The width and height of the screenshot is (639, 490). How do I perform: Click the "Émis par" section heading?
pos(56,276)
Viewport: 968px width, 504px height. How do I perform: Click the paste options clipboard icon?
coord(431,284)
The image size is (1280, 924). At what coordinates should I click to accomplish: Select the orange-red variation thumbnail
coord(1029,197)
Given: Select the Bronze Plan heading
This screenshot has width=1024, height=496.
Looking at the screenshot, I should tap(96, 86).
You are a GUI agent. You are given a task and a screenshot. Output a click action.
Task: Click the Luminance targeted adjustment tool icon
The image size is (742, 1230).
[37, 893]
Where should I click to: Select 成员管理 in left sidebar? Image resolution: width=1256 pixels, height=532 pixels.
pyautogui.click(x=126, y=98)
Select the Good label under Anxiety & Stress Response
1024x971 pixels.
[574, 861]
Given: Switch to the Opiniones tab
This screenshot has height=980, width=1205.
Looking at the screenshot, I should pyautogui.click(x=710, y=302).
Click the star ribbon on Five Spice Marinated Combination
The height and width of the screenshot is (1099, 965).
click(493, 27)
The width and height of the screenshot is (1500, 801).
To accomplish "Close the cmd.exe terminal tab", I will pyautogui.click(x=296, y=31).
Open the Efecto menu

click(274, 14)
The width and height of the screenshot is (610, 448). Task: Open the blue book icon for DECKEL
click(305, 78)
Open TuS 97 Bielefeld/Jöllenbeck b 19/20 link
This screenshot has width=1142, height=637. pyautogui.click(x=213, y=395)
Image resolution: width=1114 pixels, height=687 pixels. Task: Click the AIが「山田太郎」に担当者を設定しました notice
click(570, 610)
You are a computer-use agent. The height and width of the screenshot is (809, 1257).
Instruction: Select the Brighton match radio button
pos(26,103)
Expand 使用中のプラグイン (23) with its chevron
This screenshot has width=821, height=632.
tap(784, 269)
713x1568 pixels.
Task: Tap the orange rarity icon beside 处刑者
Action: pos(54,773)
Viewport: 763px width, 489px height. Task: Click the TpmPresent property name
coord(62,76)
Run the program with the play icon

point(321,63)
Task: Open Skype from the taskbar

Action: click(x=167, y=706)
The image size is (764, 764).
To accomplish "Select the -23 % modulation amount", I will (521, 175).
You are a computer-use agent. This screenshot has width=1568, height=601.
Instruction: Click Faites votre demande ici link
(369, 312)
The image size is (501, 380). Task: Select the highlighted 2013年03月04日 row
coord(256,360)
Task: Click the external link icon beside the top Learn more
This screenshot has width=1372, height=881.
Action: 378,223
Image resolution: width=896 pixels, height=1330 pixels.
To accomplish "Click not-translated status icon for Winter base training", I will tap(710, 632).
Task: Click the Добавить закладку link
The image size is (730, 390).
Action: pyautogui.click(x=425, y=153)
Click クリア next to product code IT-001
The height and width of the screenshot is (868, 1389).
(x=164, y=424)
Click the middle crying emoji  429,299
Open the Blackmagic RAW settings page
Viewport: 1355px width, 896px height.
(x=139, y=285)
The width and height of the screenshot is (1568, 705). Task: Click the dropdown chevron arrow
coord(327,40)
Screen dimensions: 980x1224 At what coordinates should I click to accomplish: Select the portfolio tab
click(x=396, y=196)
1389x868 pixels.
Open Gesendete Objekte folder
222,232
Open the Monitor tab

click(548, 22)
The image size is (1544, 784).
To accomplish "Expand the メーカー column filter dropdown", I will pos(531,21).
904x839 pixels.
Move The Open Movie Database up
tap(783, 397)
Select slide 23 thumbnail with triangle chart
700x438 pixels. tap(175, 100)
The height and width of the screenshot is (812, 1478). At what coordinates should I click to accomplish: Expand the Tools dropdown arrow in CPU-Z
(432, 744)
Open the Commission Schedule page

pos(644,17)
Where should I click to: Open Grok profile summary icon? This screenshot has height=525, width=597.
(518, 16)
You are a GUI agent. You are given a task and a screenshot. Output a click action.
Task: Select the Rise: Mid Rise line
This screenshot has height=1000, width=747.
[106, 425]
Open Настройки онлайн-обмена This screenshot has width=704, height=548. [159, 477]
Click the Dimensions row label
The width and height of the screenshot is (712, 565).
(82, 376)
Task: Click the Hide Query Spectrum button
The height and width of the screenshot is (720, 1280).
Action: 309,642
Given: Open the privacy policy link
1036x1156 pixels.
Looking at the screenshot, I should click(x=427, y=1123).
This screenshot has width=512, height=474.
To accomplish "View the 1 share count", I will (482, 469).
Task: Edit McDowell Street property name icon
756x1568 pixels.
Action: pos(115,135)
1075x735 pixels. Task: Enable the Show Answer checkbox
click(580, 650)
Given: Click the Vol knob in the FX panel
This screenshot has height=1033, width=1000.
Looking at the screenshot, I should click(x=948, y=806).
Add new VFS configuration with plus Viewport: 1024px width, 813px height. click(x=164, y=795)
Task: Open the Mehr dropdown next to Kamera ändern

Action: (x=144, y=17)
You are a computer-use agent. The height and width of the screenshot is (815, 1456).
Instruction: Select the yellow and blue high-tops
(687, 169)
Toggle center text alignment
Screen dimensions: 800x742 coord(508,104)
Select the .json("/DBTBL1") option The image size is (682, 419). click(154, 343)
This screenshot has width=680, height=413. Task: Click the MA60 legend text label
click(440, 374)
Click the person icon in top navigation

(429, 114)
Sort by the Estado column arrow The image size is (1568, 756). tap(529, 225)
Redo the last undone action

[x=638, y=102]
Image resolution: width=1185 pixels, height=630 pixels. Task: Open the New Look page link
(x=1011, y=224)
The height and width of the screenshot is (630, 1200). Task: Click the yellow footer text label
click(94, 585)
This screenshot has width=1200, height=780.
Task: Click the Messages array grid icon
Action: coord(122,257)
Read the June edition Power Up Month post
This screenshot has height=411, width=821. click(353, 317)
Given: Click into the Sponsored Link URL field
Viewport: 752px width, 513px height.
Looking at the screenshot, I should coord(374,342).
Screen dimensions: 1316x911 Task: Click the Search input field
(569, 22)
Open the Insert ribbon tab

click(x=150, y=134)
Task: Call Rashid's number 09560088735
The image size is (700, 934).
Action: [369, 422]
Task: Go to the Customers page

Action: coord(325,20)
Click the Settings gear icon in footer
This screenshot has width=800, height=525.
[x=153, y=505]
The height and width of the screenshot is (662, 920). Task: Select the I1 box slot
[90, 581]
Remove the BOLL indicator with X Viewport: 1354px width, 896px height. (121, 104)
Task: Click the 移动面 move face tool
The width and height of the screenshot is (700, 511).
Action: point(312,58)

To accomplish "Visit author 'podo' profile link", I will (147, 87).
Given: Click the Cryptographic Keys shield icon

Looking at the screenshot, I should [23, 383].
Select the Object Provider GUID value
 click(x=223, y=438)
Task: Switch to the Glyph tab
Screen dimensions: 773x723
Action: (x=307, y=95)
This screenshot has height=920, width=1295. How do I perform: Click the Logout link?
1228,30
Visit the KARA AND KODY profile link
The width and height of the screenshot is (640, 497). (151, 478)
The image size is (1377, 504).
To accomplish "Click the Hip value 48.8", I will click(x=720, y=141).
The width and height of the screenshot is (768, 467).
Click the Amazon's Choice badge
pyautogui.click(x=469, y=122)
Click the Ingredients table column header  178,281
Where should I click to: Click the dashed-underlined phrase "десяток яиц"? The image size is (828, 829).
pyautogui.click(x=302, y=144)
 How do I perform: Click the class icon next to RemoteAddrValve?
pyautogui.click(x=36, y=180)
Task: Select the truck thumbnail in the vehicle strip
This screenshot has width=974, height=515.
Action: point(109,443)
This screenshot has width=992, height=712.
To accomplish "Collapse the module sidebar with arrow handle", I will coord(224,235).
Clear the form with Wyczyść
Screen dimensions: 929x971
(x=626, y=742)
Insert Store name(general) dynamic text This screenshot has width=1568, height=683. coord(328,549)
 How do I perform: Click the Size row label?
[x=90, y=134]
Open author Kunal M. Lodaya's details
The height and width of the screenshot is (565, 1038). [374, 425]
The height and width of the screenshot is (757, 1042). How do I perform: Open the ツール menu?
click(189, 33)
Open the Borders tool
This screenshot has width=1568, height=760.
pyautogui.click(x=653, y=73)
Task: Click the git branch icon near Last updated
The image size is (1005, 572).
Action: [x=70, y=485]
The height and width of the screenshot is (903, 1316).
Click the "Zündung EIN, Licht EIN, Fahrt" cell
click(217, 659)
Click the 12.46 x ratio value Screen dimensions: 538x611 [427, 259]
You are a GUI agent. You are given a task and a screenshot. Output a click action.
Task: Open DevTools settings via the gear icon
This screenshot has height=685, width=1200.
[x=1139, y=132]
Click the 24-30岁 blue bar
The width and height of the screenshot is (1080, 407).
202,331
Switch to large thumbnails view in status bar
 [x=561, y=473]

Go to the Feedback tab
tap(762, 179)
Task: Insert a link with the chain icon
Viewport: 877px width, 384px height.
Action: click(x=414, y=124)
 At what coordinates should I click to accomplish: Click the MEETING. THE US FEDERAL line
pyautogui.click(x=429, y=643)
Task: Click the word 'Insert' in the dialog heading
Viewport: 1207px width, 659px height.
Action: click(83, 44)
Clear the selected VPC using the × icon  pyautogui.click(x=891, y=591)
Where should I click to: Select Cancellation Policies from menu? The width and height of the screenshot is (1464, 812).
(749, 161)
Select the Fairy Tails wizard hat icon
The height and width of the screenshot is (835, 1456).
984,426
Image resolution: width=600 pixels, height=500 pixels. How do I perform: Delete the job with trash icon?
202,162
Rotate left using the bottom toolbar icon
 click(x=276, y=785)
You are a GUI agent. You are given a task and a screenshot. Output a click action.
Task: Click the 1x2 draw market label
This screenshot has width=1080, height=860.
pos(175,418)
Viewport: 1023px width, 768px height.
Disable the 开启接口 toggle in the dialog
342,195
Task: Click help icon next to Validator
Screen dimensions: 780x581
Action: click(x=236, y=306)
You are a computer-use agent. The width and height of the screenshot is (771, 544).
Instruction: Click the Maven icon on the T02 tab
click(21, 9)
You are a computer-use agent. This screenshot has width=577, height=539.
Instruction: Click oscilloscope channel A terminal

[WORK REQUIRED] Transcribe each line of the data above, unaltered, from the one where "How do I perform: Click the Size row label?" appears to the one where "You are a computer-use agent. The width" appears, inclusive of both.

[TASK OUTPUT]
 How do I perform: Click the Size row label?
[x=90, y=134]
Open author Kunal M. Lodaya's details
The height and width of the screenshot is (565, 1038). [374, 425]
The height and width of the screenshot is (757, 1042). How do I perform: Open the ツール menu?
click(189, 33)
Open the Borders tool
This screenshot has width=1568, height=760.
pyautogui.click(x=653, y=73)
Task: Click the git branch icon near Last updated
The image size is (1005, 572).
Action: [x=70, y=485]
The height and width of the screenshot is (903, 1316).
Click the "Zündung EIN, Licht EIN, Fahrt" cell
click(217, 659)
Click the 12.46 x ratio value Screen dimensions: 538x611 [427, 259]
You are a GUI agent. You are given a task and a screenshot. Output a click action.
Task: Open DevTools settings via the gear icon
This screenshot has height=685, width=1200.
[x=1139, y=132]
Click the 24-30岁 blue bar
The width and height of the screenshot is (1080, 407).
202,331
Switch to large thumbnails view in status bar
 [x=561, y=473]

Go to the Feedback tab
tap(762, 179)
Task: Insert a link with the chain icon
Viewport: 877px width, 384px height.
Action: click(x=414, y=124)
 At what coordinates should I click to accomplish: Click the MEETING. THE US FEDERAL line
pyautogui.click(x=429, y=643)
Task: Click the word 'Insert' in the dialog heading
Viewport: 1207px width, 659px height.
Action: click(83, 44)
Clear the selected VPC using the × icon  pyautogui.click(x=891, y=591)
Where should I click to: Select Cancellation Policies from menu? The width and height of the screenshot is (1464, 812).
(749, 161)
Select the Fairy Tails wizard hat icon
The height and width of the screenshot is (835, 1456).
984,426
Image resolution: width=600 pixels, height=500 pixels. How do I perform: Delete the job with trash icon?
202,162
Rotate left using the bottom toolbar icon
 click(x=276, y=785)
You are a GUI agent. You are given a task and a screenshot. Output a click action.
Task: Click the 1x2 draw market label
This screenshot has width=1080, height=860.
pos(175,418)
Viewport: 1023px width, 768px height.
Disable the 开启接口 toggle in the dialog
342,195
Task: Click help icon next to Validator
Screen dimensions: 780x581
Action: click(x=236, y=306)
You are a computer-use agent. The width and height of the screenshot is (771, 544).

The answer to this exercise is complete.